As required by Item 402(v) of Regulation S-K, we are providing the following information regarding the relationship between executive compensation and our financial performance for each of the last three completed fiscal years. In determining the “compensation actually paid” to our CEO and the “average compensation actually paid” to our Non-CEO NEOs, we are required to make various adjustments to amounts that have been reported in the Summary Compensation Table for 2025 and in previous years, as the SEC’s valuation methods for this section differ from those required in the Summary Compensation Table. The table below summarizes compensation values reported in our Summary Compensation Table for 2025 and in previous years, as well as the adjusted values required in this section for 2025, 2024 and 2023.

 

Year (1)

 

Summary Compensation Table Total for CEO

($)

 

Compensation

Actually Paid to CEO (2) (3)

($)

 

Average Summary Compensation Table Total for Non-CEO NEOs
($)

 

Average Compensation Actually Paid to Non-CEO NEOs (2) (4)

($)

 

Value of Initial Fixed $100 Investment Based On Total Shareholder Return (5)

($)

 

Net Income (6)

($) (in thousands)

 

2025

  702,182   744,044   351,082   352,502   86.70     (14,218 )

2024

  793,432   1,553,404   263,116   216,621   86.70     (16,693 )

2023

  1,046,852   700,831   187,833   156,300   47.87     (21,948 )

 

  ___________________________________
 

(1)

For years 2025, 2024 and 2023, Dr. Huang was our Chief Executive Officer. For 2025, Dr. Lu was our Non-CEO NEO. For 2024 and 2023, our Non-CEO NEOs were Dr. Lu and Dr. Lloyd.

 

 

(2)

Adjustments to calculate “compensation actually paid” and “average compensation actually paid” include: (i) subtract the amounts reported in the Option Awards column of the Summary Compensation Table for each applicable year, (ii) add the fair value as of the end of the applicable year of outstanding and unvested equity awards granted in that year, (iii) add the fair value as of the vesting date of equity awards that were granted and vested in the applicable year, (iv) add the change in fair value (whether positive or negative) during the applicable year of equity awards granted in prior years that remained outstanding and unvested at the end of the year, (v) add the change in fair value (whether positive or negative) during the applicable year through the vesting date of equity awards granted in prior years that vested during that year, (vi) subtract the fair value at the end of the prior year of awards granted in prior years that failed to meet vesting conditions during the applicable year, and (vii) add the value of any dividends or other earnings paid during the applicable year on equity awards not otherwise reflected in the Summary Compensation Table for the applicable year. Equity fair value amounts are calculated using valuation assumptions and methodologies (including expected term, volatility, dividend yield and risk-free interest rates) that are generally consistent with those used to estimate the grant date fair value under U.S. GAAP. The valuation assumptions used to calculate the equity fair values as of each measurement date differed materially from those disclosed at the time of grant in the following ways: the expected term was updated to reflect the remaining life of the awards, adjusted for the passage of time since the grant date and the relationship between the share price and the option exercise price as of the measurement date.

 

 

(3)

The following table shows the amounts deducted from and added to the Summary Compensation Table total for our CEO to calculate “compensation actually paid” to our PEO (in dollars):

 

 

   

2025

   

2024

   

2023

 

Summary Compensation Table Total

    702,182       793,432       1,046,852  

(Minus): Grant Date Fair Value of Equity Awards Granted in Year

    (37,522 )     (108,435 )     (320,000 )
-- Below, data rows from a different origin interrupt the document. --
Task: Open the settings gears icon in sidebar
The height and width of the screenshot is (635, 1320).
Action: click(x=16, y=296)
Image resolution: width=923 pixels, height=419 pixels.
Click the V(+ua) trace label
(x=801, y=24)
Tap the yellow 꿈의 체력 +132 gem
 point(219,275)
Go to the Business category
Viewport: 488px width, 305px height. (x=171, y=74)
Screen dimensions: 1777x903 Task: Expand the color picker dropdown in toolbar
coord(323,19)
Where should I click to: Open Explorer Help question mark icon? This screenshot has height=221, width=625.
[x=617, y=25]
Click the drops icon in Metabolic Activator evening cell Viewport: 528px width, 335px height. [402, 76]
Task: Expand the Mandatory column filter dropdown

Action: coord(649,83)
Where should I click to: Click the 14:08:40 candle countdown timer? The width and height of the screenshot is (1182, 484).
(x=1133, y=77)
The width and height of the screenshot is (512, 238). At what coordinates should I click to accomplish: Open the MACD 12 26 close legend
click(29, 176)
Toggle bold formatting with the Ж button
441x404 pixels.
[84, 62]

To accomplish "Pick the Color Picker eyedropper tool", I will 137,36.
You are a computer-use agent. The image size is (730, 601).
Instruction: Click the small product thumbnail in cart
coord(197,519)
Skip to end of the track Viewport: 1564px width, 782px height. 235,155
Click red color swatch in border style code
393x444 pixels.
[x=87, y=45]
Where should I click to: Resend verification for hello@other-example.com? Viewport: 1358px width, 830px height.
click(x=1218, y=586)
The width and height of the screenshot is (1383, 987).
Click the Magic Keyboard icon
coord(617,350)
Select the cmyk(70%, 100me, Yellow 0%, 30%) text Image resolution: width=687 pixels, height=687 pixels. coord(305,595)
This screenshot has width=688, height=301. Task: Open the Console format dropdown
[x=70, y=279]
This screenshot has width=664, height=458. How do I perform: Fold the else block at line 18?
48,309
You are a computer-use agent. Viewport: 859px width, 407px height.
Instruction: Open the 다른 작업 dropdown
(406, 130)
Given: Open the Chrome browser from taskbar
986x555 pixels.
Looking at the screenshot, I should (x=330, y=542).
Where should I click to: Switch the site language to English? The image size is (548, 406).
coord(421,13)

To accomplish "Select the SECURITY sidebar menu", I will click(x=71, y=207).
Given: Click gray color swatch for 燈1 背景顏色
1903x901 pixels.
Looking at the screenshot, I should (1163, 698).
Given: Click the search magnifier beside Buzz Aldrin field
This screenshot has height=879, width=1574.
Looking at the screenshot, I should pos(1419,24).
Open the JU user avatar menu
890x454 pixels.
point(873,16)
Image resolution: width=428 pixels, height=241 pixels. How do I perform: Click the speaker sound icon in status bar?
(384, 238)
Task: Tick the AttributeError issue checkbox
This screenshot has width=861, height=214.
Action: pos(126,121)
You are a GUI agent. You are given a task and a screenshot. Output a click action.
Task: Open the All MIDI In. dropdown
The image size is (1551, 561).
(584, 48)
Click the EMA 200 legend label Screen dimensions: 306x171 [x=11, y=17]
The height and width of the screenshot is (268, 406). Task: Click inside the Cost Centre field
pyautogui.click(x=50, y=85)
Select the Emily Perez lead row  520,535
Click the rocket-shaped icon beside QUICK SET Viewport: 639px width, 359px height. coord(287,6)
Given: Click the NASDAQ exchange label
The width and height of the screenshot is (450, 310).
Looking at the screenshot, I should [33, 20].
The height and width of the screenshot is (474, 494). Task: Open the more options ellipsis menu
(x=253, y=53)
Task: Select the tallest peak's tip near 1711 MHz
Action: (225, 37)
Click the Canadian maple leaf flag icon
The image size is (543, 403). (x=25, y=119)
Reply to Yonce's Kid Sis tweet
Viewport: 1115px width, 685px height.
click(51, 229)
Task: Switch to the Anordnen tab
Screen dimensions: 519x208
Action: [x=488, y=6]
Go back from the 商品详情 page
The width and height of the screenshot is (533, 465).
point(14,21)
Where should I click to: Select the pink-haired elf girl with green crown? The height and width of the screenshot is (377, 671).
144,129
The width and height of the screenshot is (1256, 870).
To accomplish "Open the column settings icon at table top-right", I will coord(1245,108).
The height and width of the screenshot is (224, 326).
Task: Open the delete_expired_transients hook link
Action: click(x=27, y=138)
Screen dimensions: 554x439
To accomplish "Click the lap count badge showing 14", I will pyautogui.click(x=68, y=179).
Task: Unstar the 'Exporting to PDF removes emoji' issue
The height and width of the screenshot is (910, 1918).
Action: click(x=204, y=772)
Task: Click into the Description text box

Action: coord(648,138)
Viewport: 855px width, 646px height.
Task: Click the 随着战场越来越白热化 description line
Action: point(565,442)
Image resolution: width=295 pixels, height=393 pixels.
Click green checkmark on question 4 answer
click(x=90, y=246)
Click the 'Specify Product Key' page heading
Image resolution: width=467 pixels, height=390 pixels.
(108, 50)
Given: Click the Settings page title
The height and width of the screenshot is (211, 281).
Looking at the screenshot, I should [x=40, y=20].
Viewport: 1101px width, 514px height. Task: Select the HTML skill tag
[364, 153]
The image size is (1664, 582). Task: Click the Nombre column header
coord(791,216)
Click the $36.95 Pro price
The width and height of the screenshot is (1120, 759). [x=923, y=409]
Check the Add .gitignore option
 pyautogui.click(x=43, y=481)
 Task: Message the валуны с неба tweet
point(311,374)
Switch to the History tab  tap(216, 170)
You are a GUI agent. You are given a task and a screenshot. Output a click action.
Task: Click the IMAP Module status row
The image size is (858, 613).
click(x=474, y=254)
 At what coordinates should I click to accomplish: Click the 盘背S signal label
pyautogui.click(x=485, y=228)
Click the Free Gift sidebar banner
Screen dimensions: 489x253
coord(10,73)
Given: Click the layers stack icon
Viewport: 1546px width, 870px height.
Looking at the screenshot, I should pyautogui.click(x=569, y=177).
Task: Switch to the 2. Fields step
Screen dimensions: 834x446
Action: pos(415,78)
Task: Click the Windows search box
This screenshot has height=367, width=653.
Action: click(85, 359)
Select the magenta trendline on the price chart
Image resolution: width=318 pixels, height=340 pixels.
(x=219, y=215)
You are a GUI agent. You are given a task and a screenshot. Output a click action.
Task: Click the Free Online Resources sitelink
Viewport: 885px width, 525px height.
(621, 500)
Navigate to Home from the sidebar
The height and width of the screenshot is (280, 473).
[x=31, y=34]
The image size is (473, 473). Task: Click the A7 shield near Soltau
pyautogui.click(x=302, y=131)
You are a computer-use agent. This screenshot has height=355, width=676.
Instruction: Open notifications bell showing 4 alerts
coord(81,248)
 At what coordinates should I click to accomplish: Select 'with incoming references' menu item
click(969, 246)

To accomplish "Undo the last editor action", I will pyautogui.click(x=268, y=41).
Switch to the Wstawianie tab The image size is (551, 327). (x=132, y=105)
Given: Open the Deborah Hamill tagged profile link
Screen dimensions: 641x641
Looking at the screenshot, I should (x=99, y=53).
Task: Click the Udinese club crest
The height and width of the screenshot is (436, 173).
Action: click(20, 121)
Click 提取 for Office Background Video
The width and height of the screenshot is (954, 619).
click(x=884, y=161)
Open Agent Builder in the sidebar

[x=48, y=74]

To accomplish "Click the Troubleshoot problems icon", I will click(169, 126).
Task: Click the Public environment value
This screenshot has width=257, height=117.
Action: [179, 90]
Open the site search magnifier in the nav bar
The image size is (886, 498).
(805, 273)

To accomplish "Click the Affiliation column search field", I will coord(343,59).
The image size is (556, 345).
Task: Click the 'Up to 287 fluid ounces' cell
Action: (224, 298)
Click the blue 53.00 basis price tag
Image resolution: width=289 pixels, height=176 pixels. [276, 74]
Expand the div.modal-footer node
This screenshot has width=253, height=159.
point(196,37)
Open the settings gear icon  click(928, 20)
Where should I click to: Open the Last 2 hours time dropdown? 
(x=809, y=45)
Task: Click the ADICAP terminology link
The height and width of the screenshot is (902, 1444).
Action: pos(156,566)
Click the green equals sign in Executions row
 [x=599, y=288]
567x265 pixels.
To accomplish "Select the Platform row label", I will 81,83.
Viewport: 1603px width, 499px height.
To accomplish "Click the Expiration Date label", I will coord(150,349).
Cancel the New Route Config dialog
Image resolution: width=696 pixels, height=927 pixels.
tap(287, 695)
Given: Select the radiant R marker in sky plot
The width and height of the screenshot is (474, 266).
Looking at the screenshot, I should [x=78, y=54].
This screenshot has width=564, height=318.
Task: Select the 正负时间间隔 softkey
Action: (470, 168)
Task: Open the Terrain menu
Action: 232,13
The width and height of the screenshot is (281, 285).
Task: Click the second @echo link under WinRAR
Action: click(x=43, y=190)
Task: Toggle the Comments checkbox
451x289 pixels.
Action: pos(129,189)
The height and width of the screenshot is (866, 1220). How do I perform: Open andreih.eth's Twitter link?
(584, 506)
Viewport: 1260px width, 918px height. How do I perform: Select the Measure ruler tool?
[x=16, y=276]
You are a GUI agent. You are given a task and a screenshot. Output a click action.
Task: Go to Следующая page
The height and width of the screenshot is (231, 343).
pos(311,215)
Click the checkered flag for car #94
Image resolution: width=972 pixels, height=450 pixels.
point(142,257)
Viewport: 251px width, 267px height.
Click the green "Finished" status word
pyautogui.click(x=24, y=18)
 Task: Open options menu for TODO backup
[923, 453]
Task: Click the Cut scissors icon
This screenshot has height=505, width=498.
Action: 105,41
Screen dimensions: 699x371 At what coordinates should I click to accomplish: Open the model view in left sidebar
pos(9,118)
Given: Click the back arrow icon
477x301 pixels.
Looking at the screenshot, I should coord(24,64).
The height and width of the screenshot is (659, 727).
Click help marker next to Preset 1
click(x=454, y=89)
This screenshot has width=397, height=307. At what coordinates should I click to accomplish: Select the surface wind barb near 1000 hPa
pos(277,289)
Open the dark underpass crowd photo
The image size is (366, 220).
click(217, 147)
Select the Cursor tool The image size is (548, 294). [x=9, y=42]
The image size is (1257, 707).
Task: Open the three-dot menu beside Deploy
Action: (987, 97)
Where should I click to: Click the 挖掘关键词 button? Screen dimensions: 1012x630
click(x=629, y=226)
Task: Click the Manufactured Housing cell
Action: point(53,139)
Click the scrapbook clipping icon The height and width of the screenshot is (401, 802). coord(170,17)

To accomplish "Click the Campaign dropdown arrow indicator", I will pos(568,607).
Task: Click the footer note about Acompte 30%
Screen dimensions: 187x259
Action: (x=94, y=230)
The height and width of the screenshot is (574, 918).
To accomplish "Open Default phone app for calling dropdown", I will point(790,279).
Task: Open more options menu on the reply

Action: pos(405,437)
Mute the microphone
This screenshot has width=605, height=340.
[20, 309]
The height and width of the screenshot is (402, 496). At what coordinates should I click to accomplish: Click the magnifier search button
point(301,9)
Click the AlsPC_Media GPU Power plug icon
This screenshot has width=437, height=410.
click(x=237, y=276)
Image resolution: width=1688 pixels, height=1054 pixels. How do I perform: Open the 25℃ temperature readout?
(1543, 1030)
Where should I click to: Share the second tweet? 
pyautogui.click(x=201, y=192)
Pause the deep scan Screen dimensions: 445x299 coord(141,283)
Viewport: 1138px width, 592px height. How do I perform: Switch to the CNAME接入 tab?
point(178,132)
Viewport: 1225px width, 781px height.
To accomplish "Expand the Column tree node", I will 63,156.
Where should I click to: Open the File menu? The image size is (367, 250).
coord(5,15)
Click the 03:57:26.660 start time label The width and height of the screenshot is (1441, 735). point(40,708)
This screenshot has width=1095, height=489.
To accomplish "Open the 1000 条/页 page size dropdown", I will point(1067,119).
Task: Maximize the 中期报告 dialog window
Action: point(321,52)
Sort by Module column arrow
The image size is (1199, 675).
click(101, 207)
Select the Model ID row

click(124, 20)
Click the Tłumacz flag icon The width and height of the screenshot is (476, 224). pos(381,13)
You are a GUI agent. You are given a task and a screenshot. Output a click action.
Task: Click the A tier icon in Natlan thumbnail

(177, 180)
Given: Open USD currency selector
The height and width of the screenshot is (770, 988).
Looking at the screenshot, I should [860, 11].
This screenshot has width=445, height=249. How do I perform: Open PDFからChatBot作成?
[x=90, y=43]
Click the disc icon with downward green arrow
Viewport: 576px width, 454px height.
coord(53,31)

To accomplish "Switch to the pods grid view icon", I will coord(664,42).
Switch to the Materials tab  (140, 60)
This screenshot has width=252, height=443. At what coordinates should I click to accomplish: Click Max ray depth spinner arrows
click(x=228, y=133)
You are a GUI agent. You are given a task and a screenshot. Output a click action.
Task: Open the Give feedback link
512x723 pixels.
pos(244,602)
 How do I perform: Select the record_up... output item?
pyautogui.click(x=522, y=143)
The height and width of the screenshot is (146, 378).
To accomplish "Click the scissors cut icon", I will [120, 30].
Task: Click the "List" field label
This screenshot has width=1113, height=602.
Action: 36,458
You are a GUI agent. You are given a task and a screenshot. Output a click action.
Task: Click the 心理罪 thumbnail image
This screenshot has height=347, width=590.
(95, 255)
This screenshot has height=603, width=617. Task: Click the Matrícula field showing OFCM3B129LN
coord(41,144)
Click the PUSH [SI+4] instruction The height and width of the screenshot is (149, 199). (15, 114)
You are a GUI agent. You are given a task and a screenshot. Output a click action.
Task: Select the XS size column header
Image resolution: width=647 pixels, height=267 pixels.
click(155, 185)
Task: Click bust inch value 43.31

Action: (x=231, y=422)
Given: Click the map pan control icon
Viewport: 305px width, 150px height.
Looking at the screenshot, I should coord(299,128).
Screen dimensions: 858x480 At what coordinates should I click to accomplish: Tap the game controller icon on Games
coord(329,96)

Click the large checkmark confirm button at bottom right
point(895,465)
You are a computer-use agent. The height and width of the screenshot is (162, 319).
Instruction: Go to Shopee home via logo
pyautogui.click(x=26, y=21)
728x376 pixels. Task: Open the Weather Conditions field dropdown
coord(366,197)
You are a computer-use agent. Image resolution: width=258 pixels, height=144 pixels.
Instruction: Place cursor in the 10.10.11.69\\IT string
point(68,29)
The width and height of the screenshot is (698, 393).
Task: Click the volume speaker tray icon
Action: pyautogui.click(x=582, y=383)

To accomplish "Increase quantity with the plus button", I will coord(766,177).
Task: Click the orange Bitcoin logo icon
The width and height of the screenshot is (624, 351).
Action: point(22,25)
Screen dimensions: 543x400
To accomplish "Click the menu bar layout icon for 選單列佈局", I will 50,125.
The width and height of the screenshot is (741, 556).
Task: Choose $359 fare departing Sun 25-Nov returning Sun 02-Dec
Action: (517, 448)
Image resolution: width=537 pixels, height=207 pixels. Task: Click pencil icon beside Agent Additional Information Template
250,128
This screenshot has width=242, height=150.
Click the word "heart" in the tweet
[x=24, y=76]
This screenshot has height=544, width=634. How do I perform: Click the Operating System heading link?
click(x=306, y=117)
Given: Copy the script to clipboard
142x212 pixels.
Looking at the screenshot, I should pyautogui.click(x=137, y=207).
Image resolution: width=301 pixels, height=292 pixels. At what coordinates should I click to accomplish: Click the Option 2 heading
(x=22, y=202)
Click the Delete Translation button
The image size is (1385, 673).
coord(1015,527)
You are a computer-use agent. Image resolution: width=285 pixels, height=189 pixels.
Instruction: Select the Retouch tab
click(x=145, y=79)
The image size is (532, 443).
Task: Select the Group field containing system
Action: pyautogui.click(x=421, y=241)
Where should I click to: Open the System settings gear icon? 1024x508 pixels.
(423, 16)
Plus: Fair Value at Fiscal Year End of Outstanding and Unvested Equity Awards Granted in the Year

    39,935       292,337       293,238  

Plus: Fair Value at Vesting Date of Equity Awards Granted and Vested in the Year

    -       33,847       -  

Plus (Minus): Change in Fair Value of Outstanding and Unvested Equity Awards Granted in Prior Years

    37,029       349,040       (199,922 )

Plus (Minus): Change in Fair Value as of the Vesting Date of Equity Awards Granted in Prior Years that Vested in the Year

    2,420       193,184       (103,974 )

(Minus): Fair Value as of the Prior Year End of Equity Awards Granted in Prior Years that Failed to Meet Vesting Conditions in the Year

    -       -       (15,363 )

Plus: Dividends or Other Earnings Paid in the Year

    -       -       -  

Compensation Actually Paid to CEO

    744,044       1,553,404       700,831  

 

 

(4)

The following table shows the amounts deducted from and added to the average Summary Compensation Table total for our Non-CEO NEOs to calculate the “average compensation actually paid” to our Non-PEO NEOs (in dollars):

 

   

2025

Average

   

2024

Average

   

2023

Average

 

Summary Compensation Table Total

    351,082       263,116       187,833  

(Minus): Grant Date Fair Value of Equity Awards Granted in Year

    (21,449 )     (93,118 )     (21,925 )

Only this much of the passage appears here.